En los pactos pasa como en las discusiones… Dos no discuten si uno no quiere, y dos no pactan si una de las partes no está por la labor. Visto lo ocurrido en las últimas horas en Extremadura me da la sensación de que Vox se siente más cómodo en el choque con Guardiola que en la negociación, y de ahí ese “no” rotundo que ayer entonaba su secretario general, Ignacio Garriga. Es cierto que, normalmente, en las primeras fases de este tipo de conversaciones suele haber una gran parte de drama y de teatralización, pero ahora mismo todo indica que aquí no va a haber un cambio de guion y que los de Abascal están dispuestos a forzar una repetición electoral si los populares no pasan por el aro de todas sus exigencias. En Vox saben que, a día de hoy, poco o nada les penaliza, y pueden arriesgarse a jugar esa baza donde haga falta.

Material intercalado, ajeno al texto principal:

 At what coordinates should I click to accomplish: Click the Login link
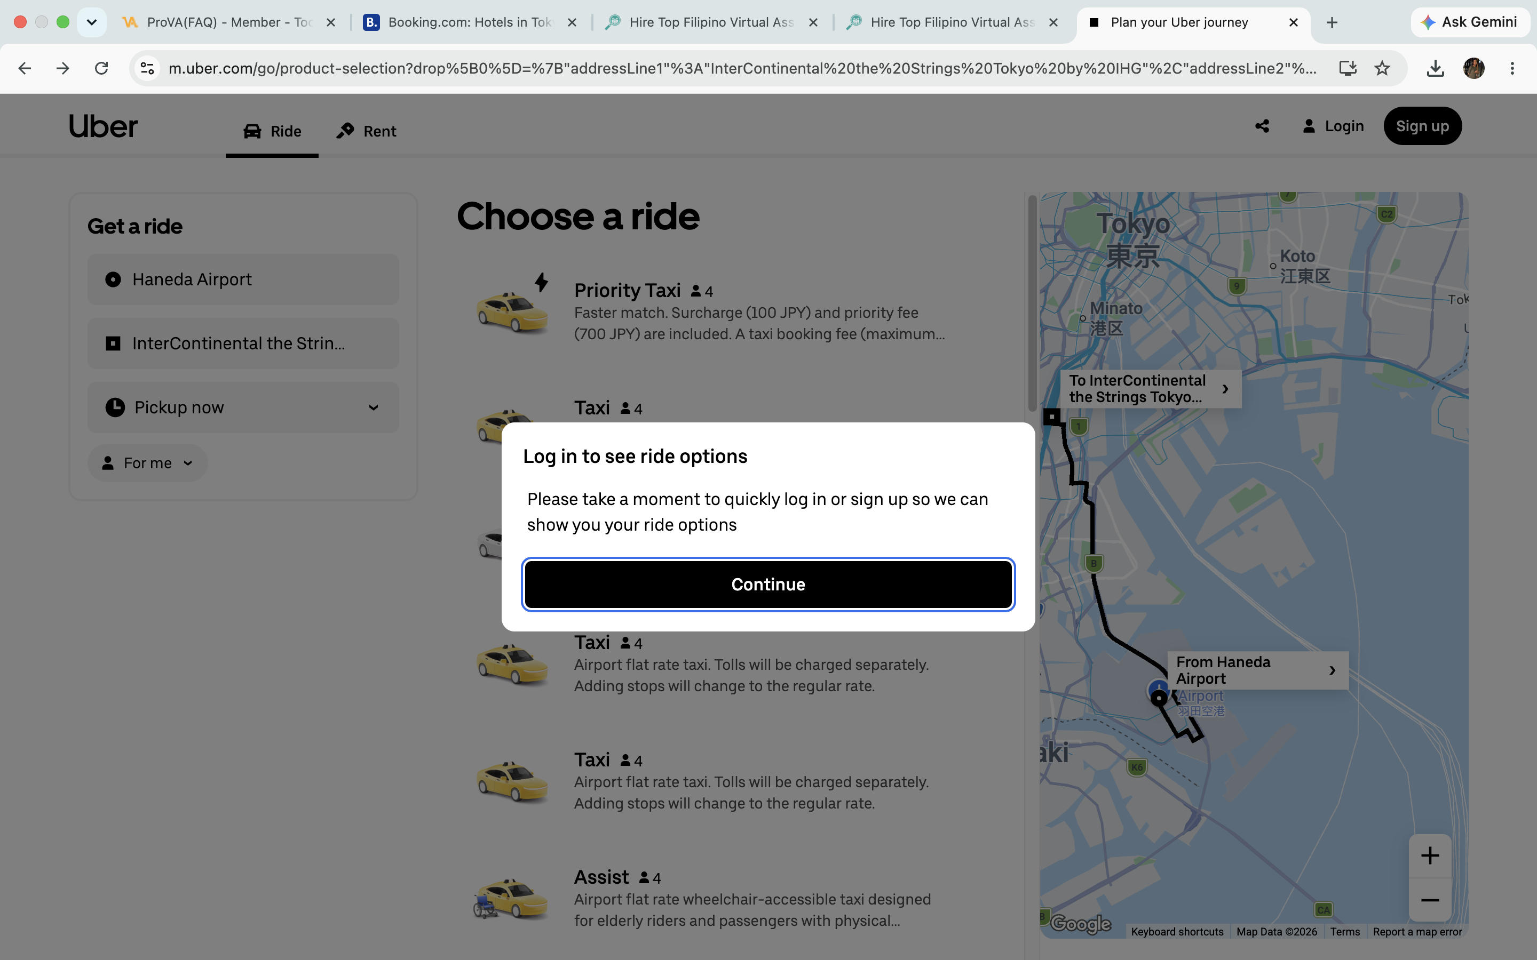point(1333,126)
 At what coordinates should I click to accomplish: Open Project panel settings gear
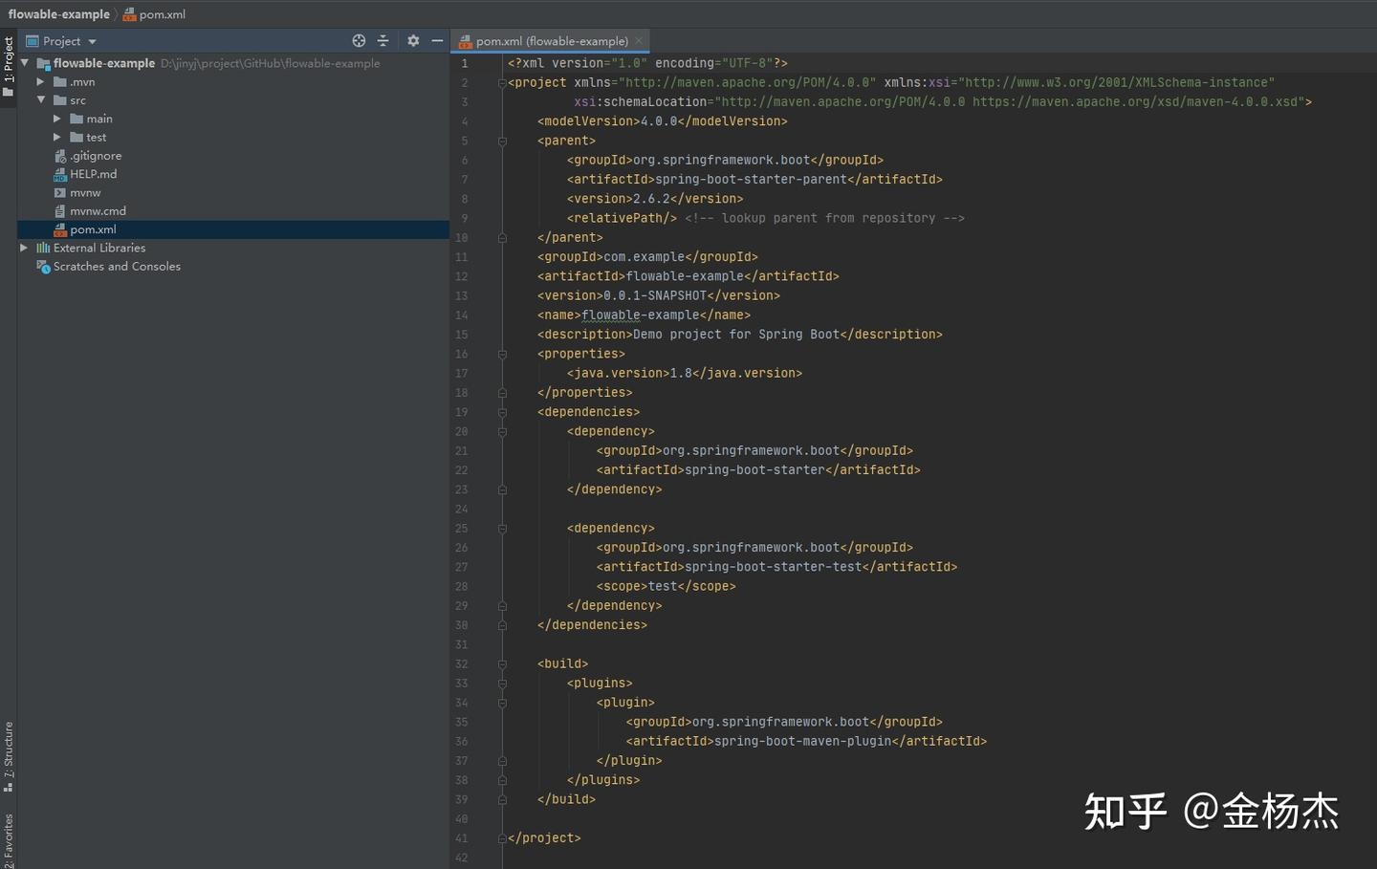coord(413,41)
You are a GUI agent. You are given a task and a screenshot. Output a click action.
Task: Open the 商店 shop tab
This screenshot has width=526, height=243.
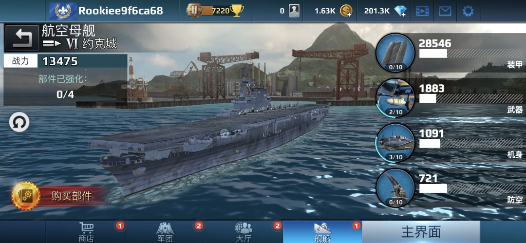[86, 232]
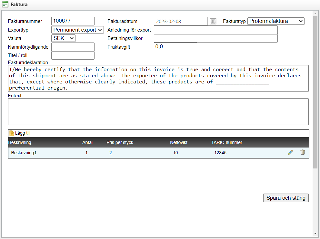Screen dimensions: 320x239
Task: Focus the Betalningsvillkor text field
Action: (215, 38)
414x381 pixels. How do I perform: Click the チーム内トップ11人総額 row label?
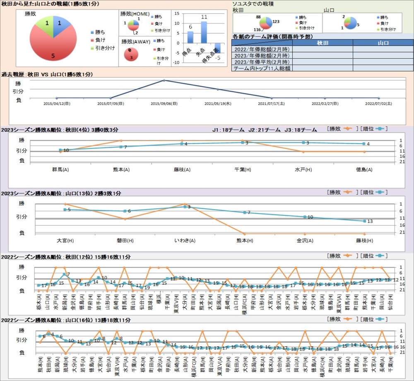click(262, 68)
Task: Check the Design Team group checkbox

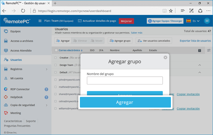Action: coord(56,65)
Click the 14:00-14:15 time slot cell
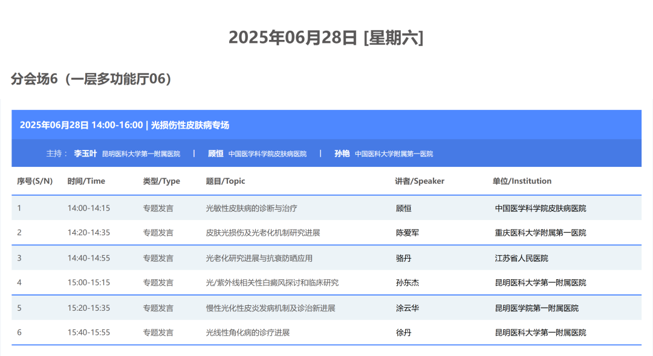 [x=101, y=207]
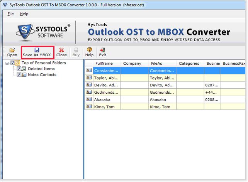Select the Notes Contacts folder label

pyautogui.click(x=42, y=74)
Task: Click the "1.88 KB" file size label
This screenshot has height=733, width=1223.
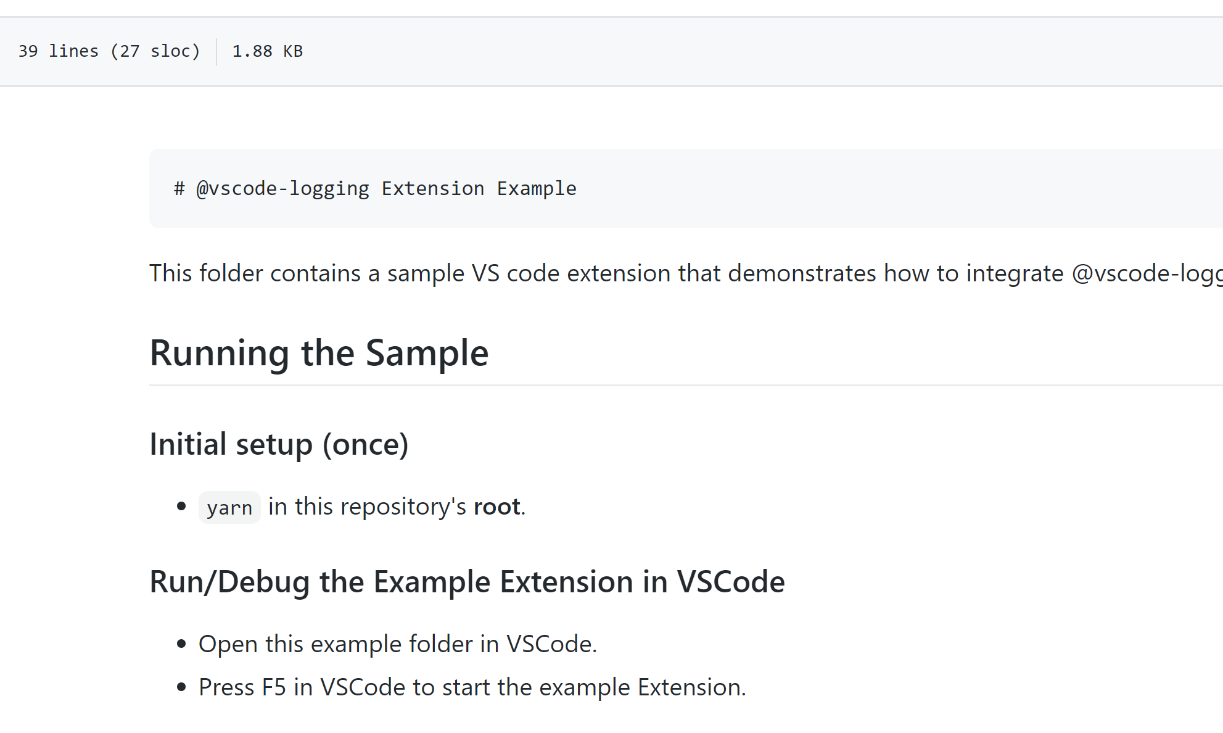Action: coord(267,51)
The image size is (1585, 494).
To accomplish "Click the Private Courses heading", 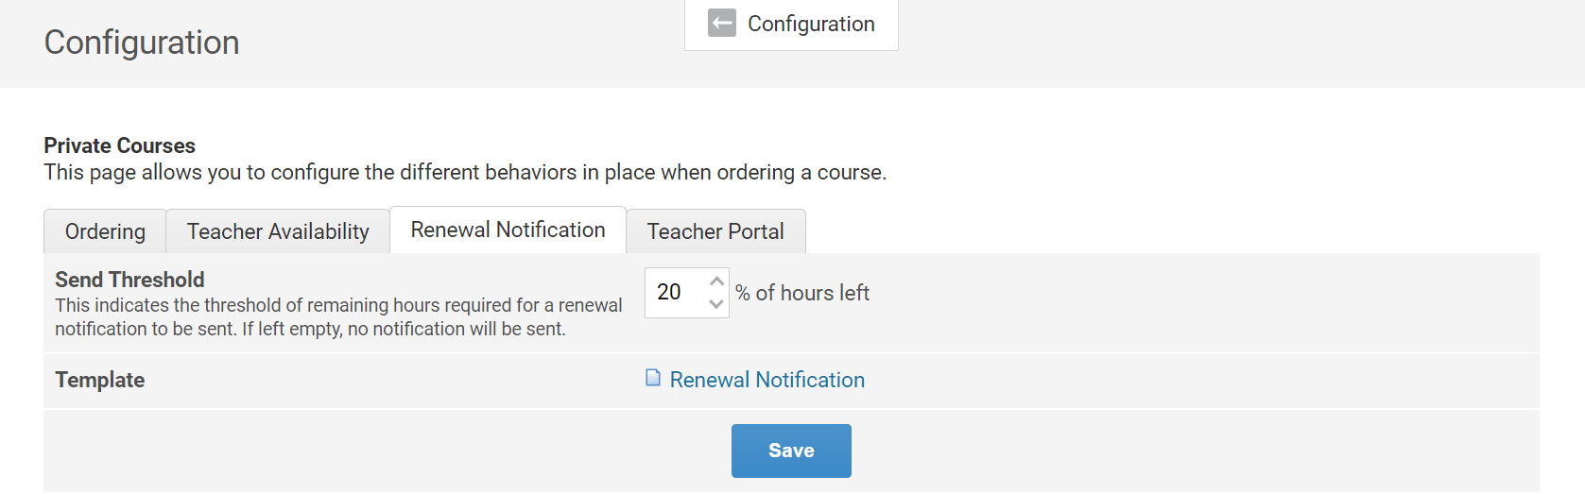I will [x=120, y=145].
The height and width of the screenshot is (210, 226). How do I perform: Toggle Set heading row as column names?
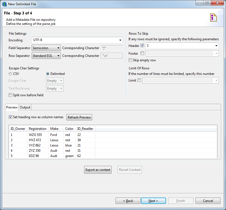click(11, 117)
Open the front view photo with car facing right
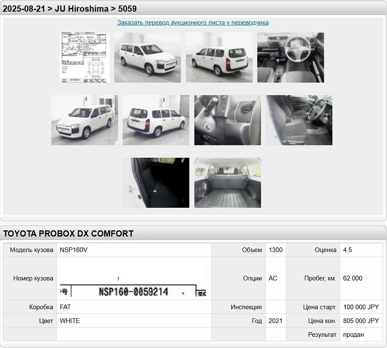 pyautogui.click(x=147, y=58)
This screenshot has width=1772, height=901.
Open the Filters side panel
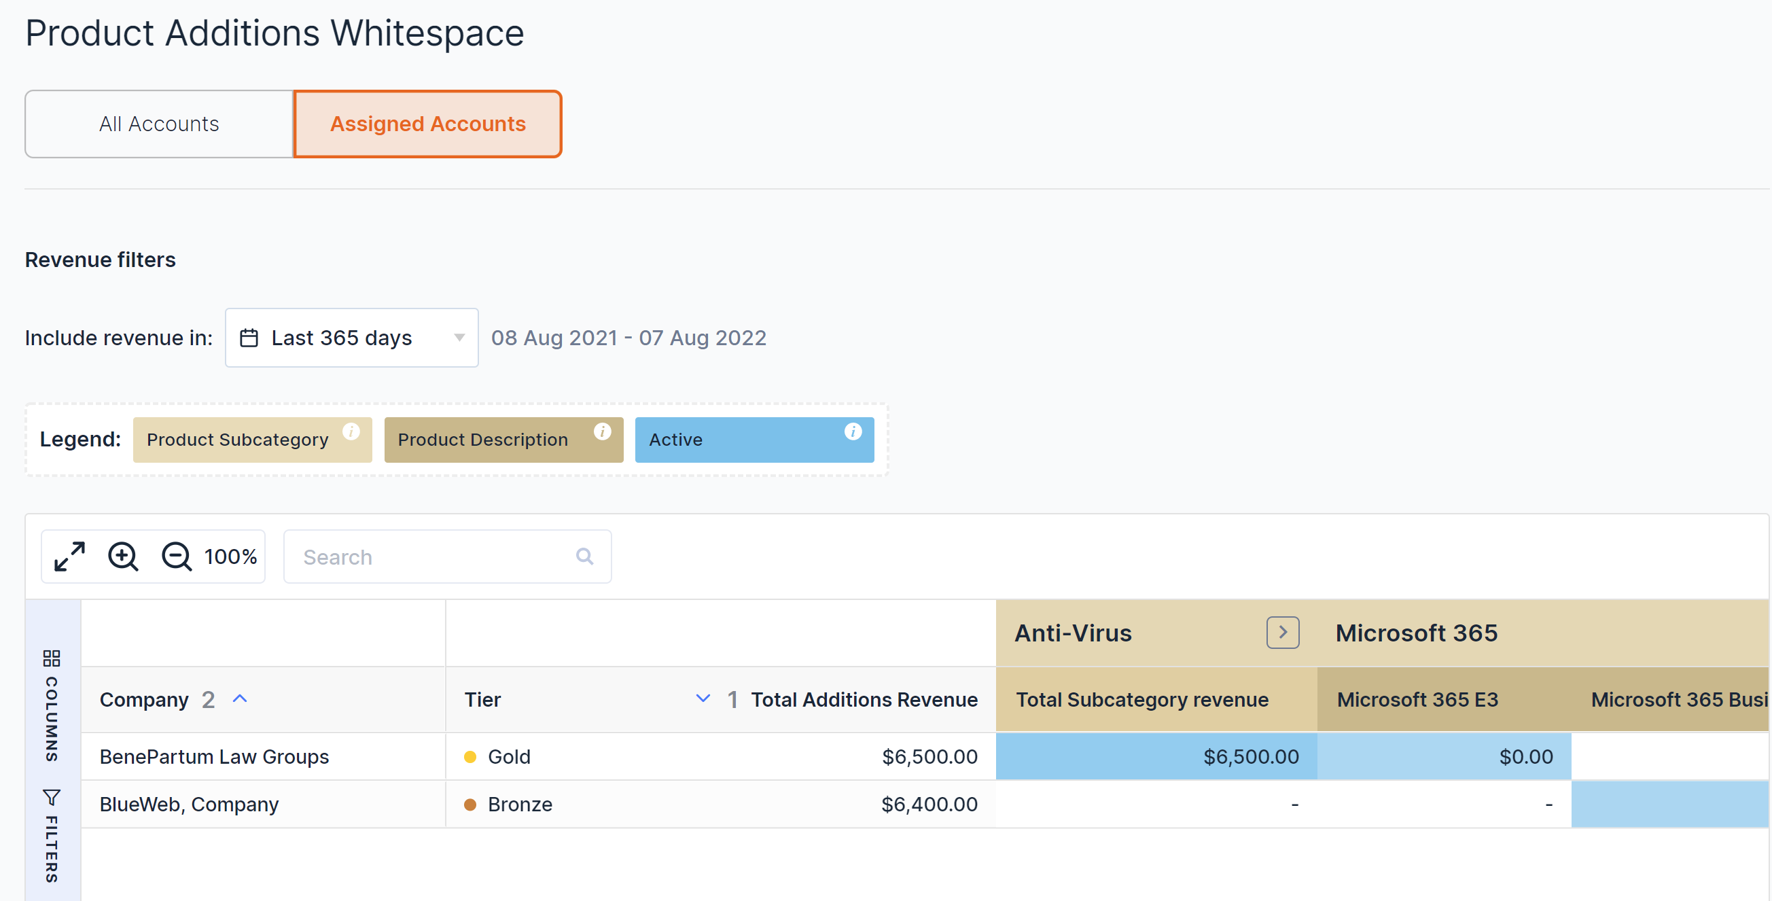[x=52, y=835]
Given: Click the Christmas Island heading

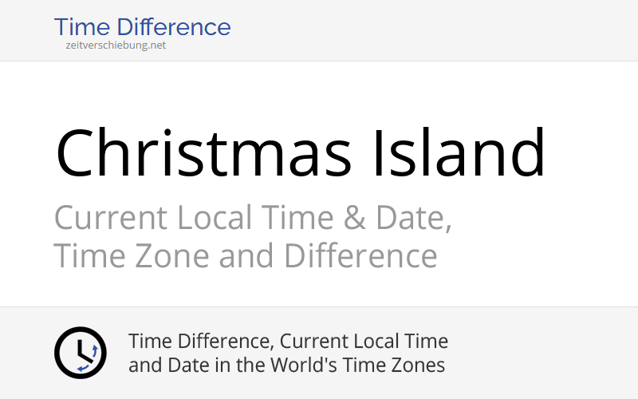Looking at the screenshot, I should pyautogui.click(x=301, y=152).
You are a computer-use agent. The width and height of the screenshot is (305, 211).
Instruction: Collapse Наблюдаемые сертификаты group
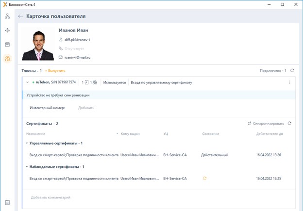[x=27, y=167]
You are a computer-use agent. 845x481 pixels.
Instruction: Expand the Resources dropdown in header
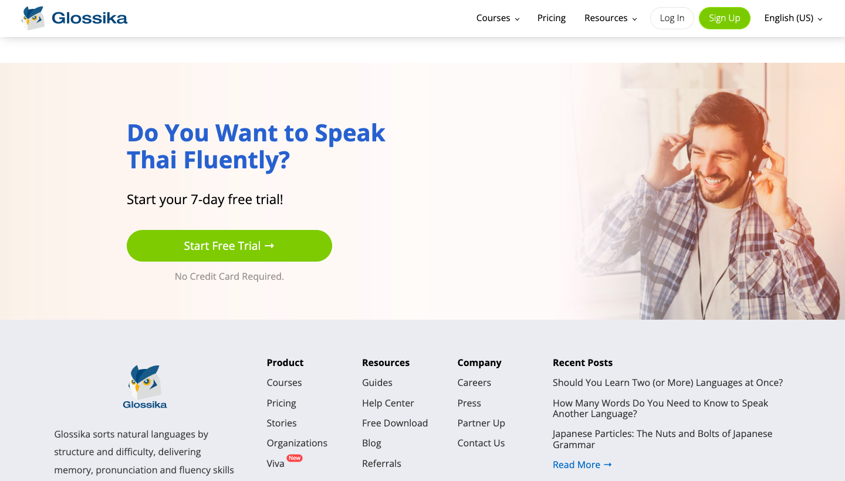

Tampoco ayuda que desde el PP se diga primero que quieren negociar la abstención del PSOE para, pocas horas después, rectificar y decir que la negociación es con Vox. Y en esta formación, claro, lo ven todo como un “win win”: Si el PSOE se abstuviera (cosa bastante improbable, todo sea dicho), se presentarían como la oposición en la Asamblea regional y, si hubiera que volver a las urnas, siempre cabría la posibilidad de crecer todavía más.
Algunos están deslizando ya la idea de que Guardiola no es la candidata adecuada para ganar la investidura y que, quizá con un cambio de nombres, Vox se podría replantear la situación, pero aquí hay un factor a tener en cuenta: que un 42,3 por ciento de los extremeños votaron el pasado 21 de diciembre a Guardiola, frente a un 16,9 que apoyaron a Óscar Fernández, el candidato verde. ¿Por qué habría pues que cambiar? Sería lo mismo que pensar que, si el PP ganara las elecciones y tuviera que negociar con Vox, Abascal pudiera exigir que el presidente del Gobierno no fuera Feijóo, sino otro candidato.
Abascal quiere absorber el voto del cabreo, el del desahogo, el de los que creen que el actual sistema ya no puede resolver sus problemas, por eso llama de manera despectiva “los políticos” a los representantes de PP y PSOE, como si él mismo no fuera tan político como ellos, o no fuera un fiel representante de esos dirigentes que han vivido de la política prácticamente toda su vida.
Lo que chirría mucho es que los que dicen que hay que acabar con este Gobierno sanchista hagan todo lo posible por poner trabas a las posibilidades de hacerlo. A no ser que su estrategia sea la de ir tirando de inestabilidad en las regiones para desgastar al PP de cara a las generales. Pablo Iglesias quiso ser Sánchez, Albert Rivera quiso ser Rajoy, pero, al igual que le ocurrió a Ícaro sus ansias acabaron derritiendo sus alas. Que tomen nota algunos.